START DATA ENTRIES
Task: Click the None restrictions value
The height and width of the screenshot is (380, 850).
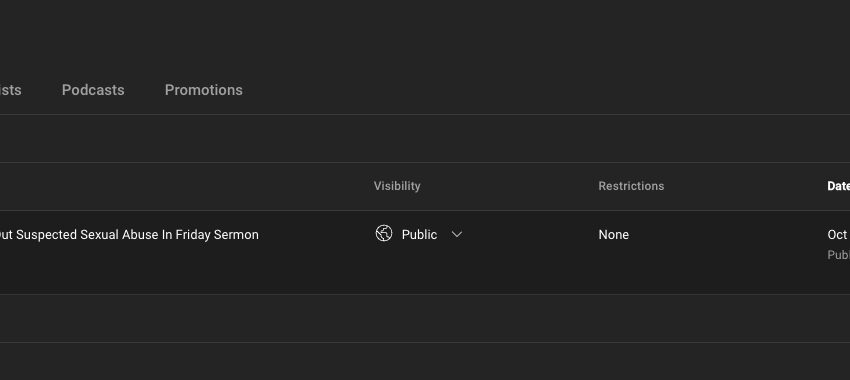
END DATA ENTRIES
START DATA ENTRIES
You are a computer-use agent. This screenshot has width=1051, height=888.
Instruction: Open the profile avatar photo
END DATA ENTRIES
START DATA ENTRIES
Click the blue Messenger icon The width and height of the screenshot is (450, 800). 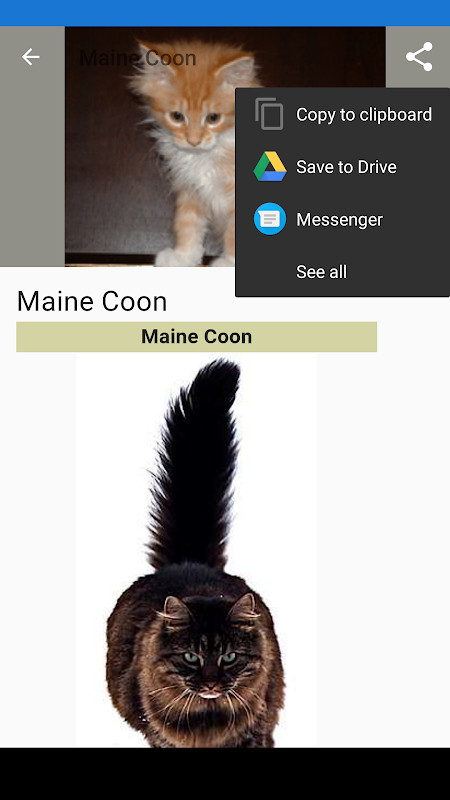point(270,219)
END DATA ENTRIES
◆ **WRITTEN PROBLEM**:
Could you recast the lines from the one containing "You are a computer-use" through the one containing "Instruction: Open the profile avatar photo", inclusive, as a numbered list with blank lines omitted?

◆ **SOLUTION TO THE PROBLEM**:
1. You are a computer-use agent. This screenshot has width=1051, height=888.
2. Instruction: Open the profile avatar photo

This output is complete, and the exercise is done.